I was more than a little surprised Saturday night. We had our yearly French bread picnic, a gathering of our friends over a table of meats, cheeses, fruits pickles and other condiments all paired with loves and loaves of thinly sliced French baguettes and red wine.
While hunched over our plates of goodies the talk turned to politics. My wife wisely asked me not to pursue it any further, but her best efforts were defeated. Once out of the box, the talk of politics always takes on a life of it’s own.
I got the usual astonished “You’re a Republican?” comment. I always do. People sometimes fail to realize that in an effective 2 party system each party will have elements of conservatives, liberals, progressives and regressives.
However, the surprise really came when we all turned out to be Republicans and we actually agreed on a lot of points. As it turned out we all seemed to be financially conservative and socially progressive. A group that doesn’t fit the current Washington Republican profile. It’s a calm, thoughtful group and well worth listening to. I certainly learned a few things.
We collectively wondered why all these extremists were also suddenly calling themselves Republicans? Who invited them to the Party? When did that start to happen? The Ann coulters, Glenn Becks of the regressive “wacky” fringe seems to be steering the Republican ship lately and it’s damned disconcerting. It used to be a party of wiser, possibly more experienced, mostly more affluent serious minded individuals who knew the way to progress was making the right deal.
But the party doesn’t seem to be very good at dealing anymore, not since the Regan Presidency. I won’t blame Regan, but I might be able to lay some of the reasons at the doorstep of Newt Gingrich. In a effort to energize the party in the 90‘s he may well have fathered an unfortunate unwillingness to compromise. Senators from both sides of the aisle who used to lunch together regularly now may not even talk to each other. Representatives who were loud but reasonable now just seem to be loud. It used to be such a civil party, a party whose members would instinctively understand the folly of shouting “Liar!” at the President of the United States on the floor of Congress. Gingrich was great at uniting a team but may well have done it by creating a common enemy, and there by subverting the works of an effective government.
I can’t say our little group all agreed with me there, but that was what I was thinking.
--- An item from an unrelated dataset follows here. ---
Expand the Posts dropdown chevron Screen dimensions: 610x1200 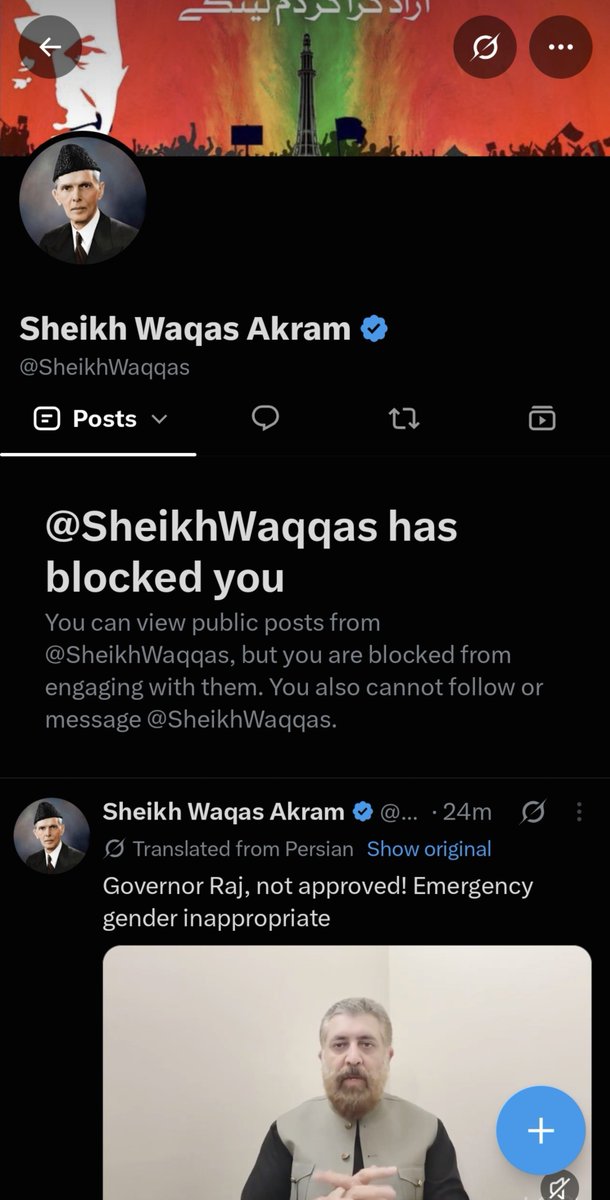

It makes me wonder if we ask the right questions of our representatives. Should we ask “What to you stand for? What will you die to preserve?” or should we question them about what they are willing to give up, and for what?
It seems to me that we as voters pay far too much attention to rhetoric over substance, we listen to the brave and fierce words but rarely look accomplishments. How many of us know who were the members of the bi-partizan commission to make the budget recommendations? Whether we agree with all the recommendations or not, that was a pretty brave piece of work. However, I haven’t seen any citations for governmental excellence in cooperation and progress.
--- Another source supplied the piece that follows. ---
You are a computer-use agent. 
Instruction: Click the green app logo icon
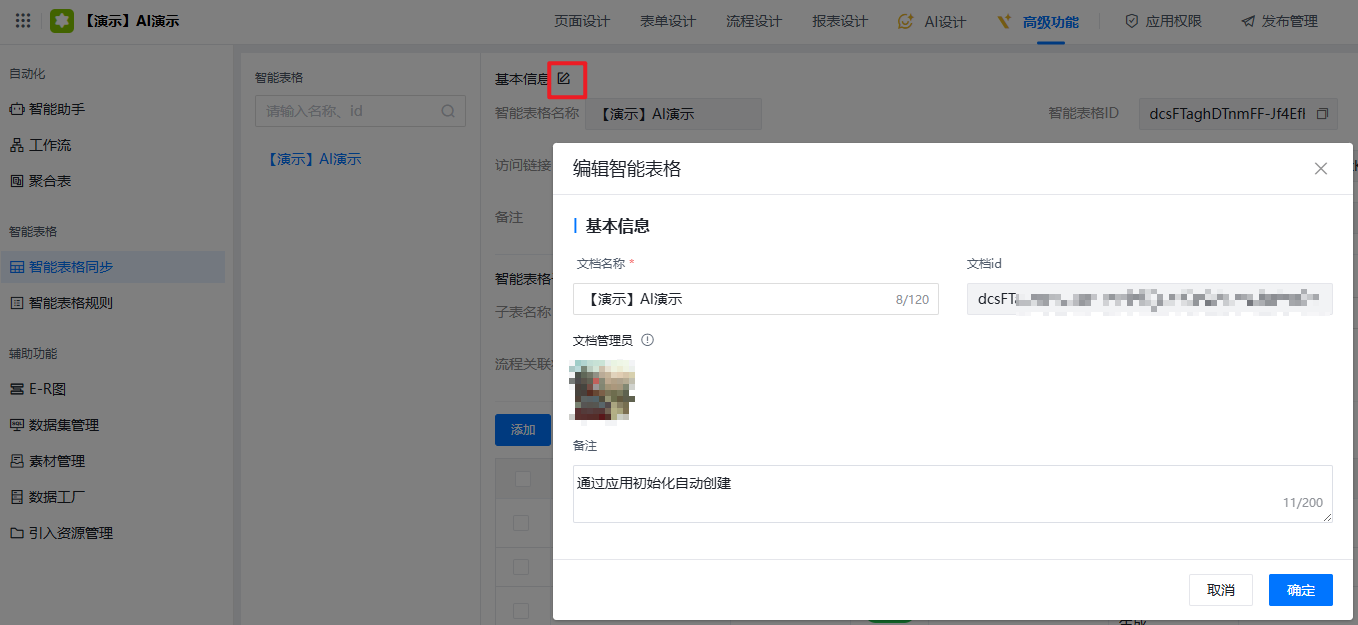(x=62, y=20)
Of course I fully realize the futility of asking the entire American voting public to “pay attention.” That would mean distracting us all from the day to day challenges of our own lives, lives that are pretty complex right now. It would mean putting down the battles that we all seem engaged in, and having a hard look at the bigger picture.
We’d have to ask ourselves hard questions like “We understand that the national debt is huge and dangerous, but where did all the money go? The economy had doubled since 1980, where’s the money?” and “Since we as a country make more money than ever, why am I paid less?” We might even have to “follow the money,” to solve some of the problems we have. Maybe that’s beyond our competence, I guess we’d rather choke a teacher, bash unions or blame the “cheaters.” Although, I don’t think that was where most of the money went.
Like all money that disappears, it went in dribs and drabs. A little here and a little there, adding up to a sizable accounting. All for good reasons, each expenditure and failed opportunity for revenue another paving stone on the road to now. A couple of wars, some tax breaks, a thousand dollar sledgehammer or two and there you have it. All hopefully paid for by an ever-expanding economy that never quite trickled down. One wise soul in our little group suggested that the next war we fight come with a World War II era “War tax” to fund it. Any bonds today?
Making mistakes is not the end of the world, neither is messing up your credit. These are all adult problems had by most adult countries and eventually get solved in adult ways. Usually by adults who cooperate and learn to think in new ways while learning from their mistakes. Rarely are they solved by fighting amongst ourselves or forcing others to “share the pain.”
I have to lay many of these mistakes at the feet of my own party, it’s time we grew up and learned to talk, deal and be civil again.